33 Olga e Maria de Lourdes Verderese eram irmãs, formadas na Escola de Enfermagem Anna Nery, que lecionaram na EEUSP e tiveram projeção nos trabalhos da Associação Brasileira de Enfermagem.
34 Durante a formação, as estudantes de enfermagem eram supervisionadas pelas "seniores", alunas mais adiantadas, além da enfermeira da unidade de atendimento e da enfermeira docente. As dirigentes dos órgãos de enfermagem dos serviços de saúde tinham suas assistentes, assim como a diretora da escola. Esses personagens freqüentemente coabitavam o espaço denominado internato, onde essas relações de poder continuavam a ser reproduzidas e faziam parte do funcionamento da residência. Por essa aproximação entre as atividades de ensino e de assistência/administração, pode-se explicar a natural transposição do modelo vivenciado no ambiente de formação para o ambiente de trabalho e o pioneirismo da enfermagem na estruturação das linhas de autoridade no ambiente hospitalar.
35 Ao contrário do que acontece com os sindicatos e os conselhos Federal e regionais de enfermagem, a Associação Brasileira de Enfermagem sempre filiou associados por meio de adesão voluntária.
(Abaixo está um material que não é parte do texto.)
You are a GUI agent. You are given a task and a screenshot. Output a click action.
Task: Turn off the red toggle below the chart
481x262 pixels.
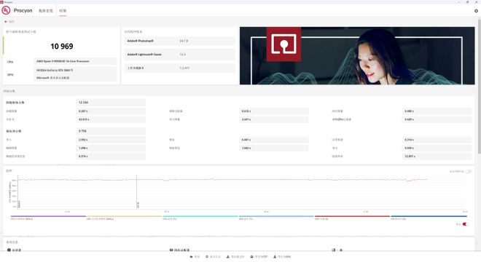pos(466,224)
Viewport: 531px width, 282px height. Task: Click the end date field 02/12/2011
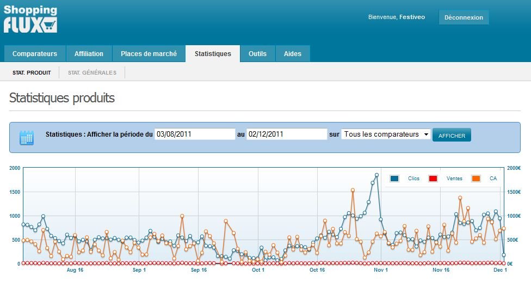point(286,134)
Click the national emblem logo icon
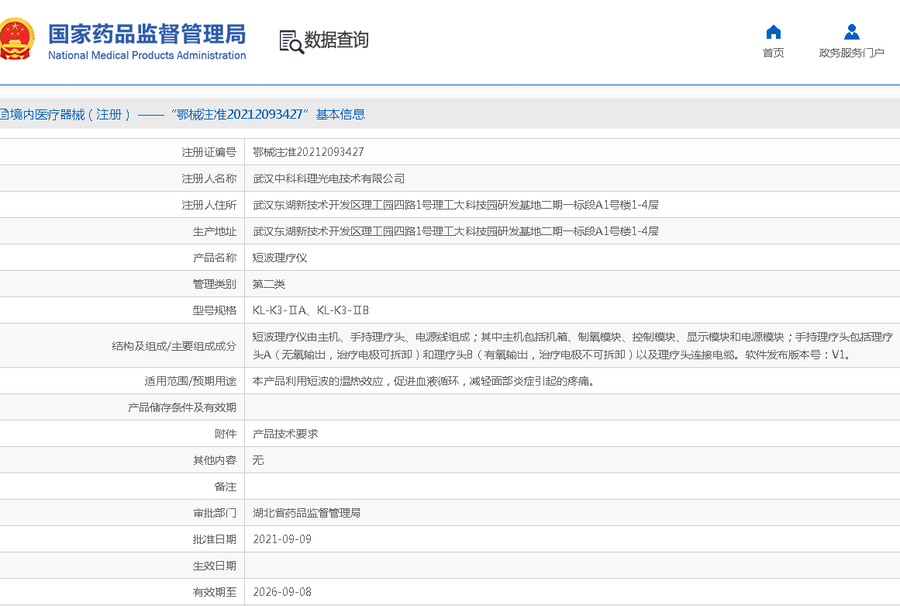Screen dimensions: 900x606 point(16,40)
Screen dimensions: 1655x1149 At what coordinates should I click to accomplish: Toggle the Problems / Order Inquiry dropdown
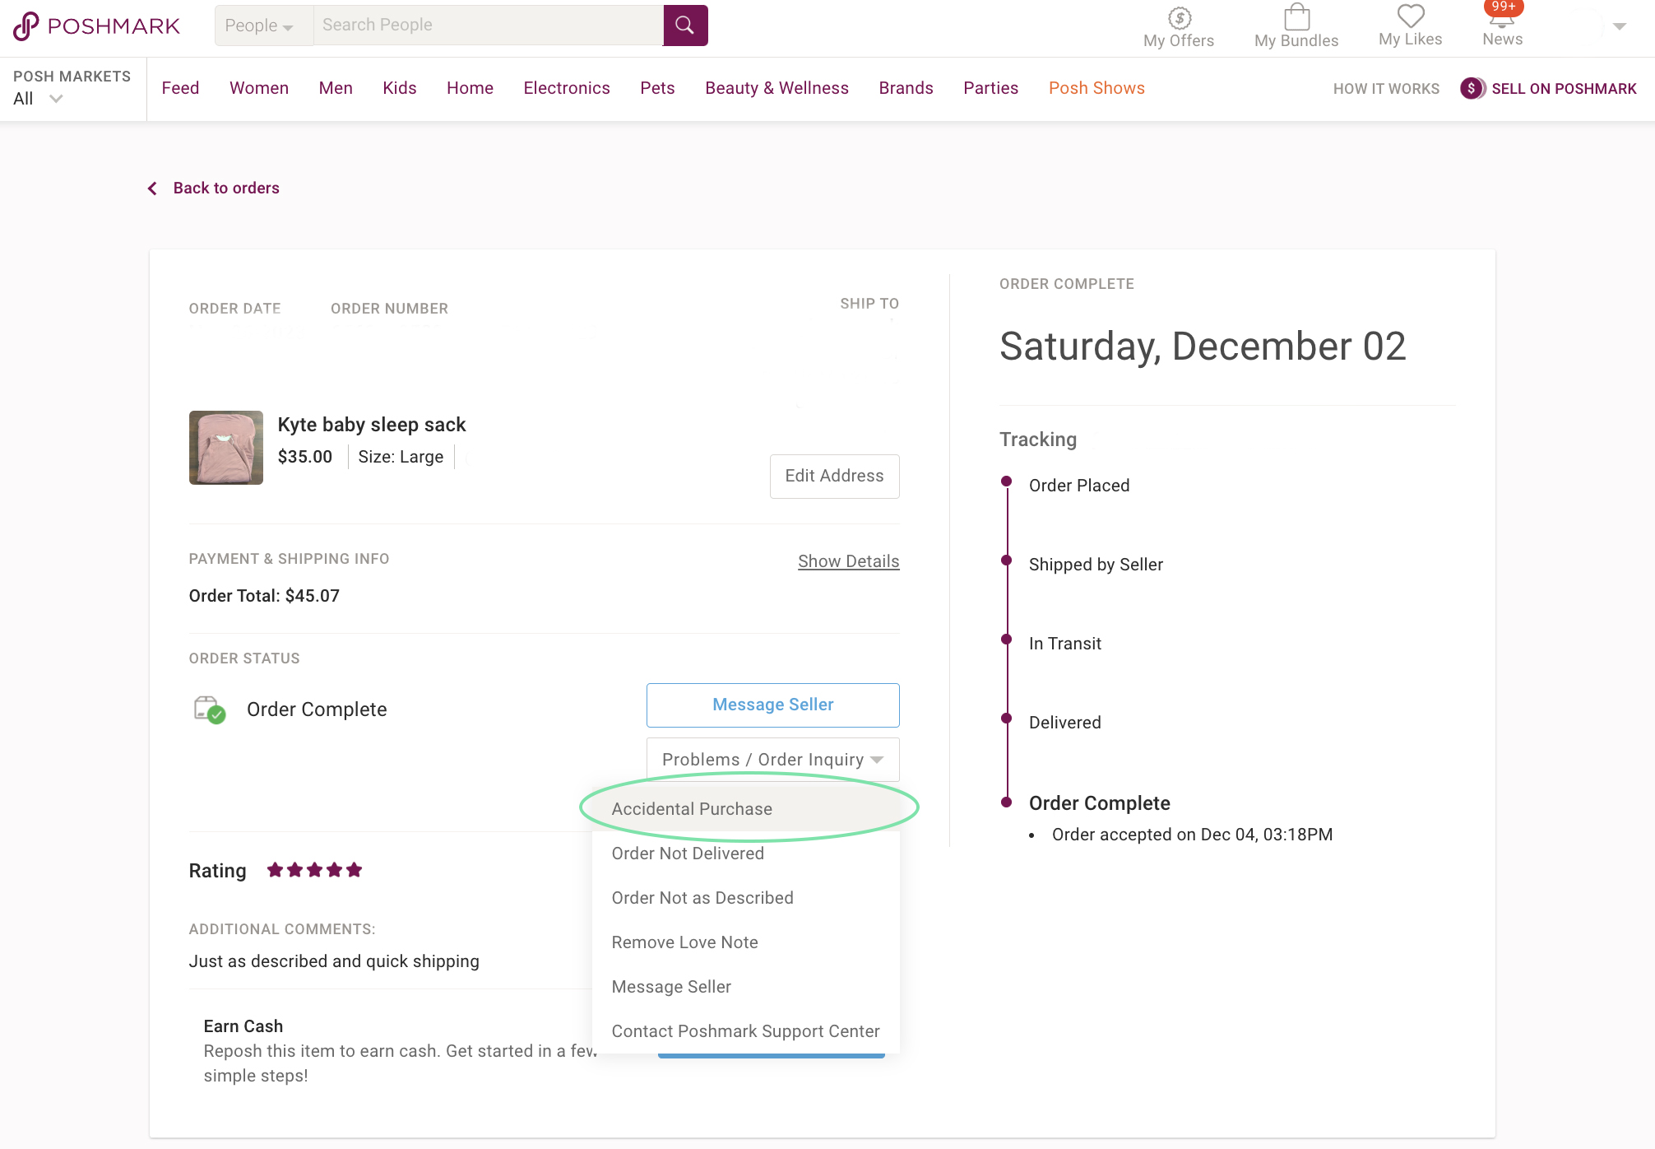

Havia, no entanto, uma campanha de convencimento que era desenvolvida pelas líderes da profissão, representadas pelas docentes e dirigentes de escolas e dirigentes de hospitais, que adotavam estratégias como as descritas pela narradora. Os estudantes das faculdades de enfermagem podiam se filiar no último ano do curso e, desde então, eram instados a participar das atividades da associação.
36 A ABEn por muito tempo aceitou a filiação exclusiva de enfermeiras ou de estudantes de enfermagem. Nos anos 1980, passou a aceitar os técnicos de enfermagem, e nos anos 1990, os auxiliares de enfermagem. As poucas escolas de enfermagem existentes no país até a década de 1970 eram principalmente públicas e com currículos propostos para horário diurno e integral, o que naturalmente selecionou candidatos de classe média para os seus vestibulares. Após a abertura de faculdades particulares, com turnos parciais e até noturnos, houve a abertura de possibilidade de ingresso de alunos trabalhadores, muitos deles já profissionais de enfermagem, em cursos de graduação nessa área.
37 O uniforme distinguia a enfermeira dos demais profissionais de enfermagem, principalmente o uso da touca, que mais tarde foi abandonado na instituição em foco, justamente por ter perdido essa função.
38 Clarice Ferrarini foi interlocutora de vários governadores de estado, num relacionamento que data do início de sua carreira, quando freqüentava o palácio do governo para assistir a familiares enfermos da personagem citada. Depois cultivou outros relacionamentos profissionais com políticos que sempre se trataram no Hospital das Clínicas da FMUSP, uma referência nacional que compreende os institutos do Coração, Central e de Ortopedia, entre outros.
39 A sala da diretora de enfermagem ficava estrategicamente localizada no andar da entrada principal e em situação que permitia observar toda a movimentação de pessoas e também ser observada. Assim, se estabeleceu como um ponto de encontro e de reunião informal de diversas categorias profissionais, cuja posição hierárquica se alternava conforme o horário. Analogamente, consistia um local de confluência e distribuição da informação. A importância política da enfermeira diretora naquela época potencializava essa ação.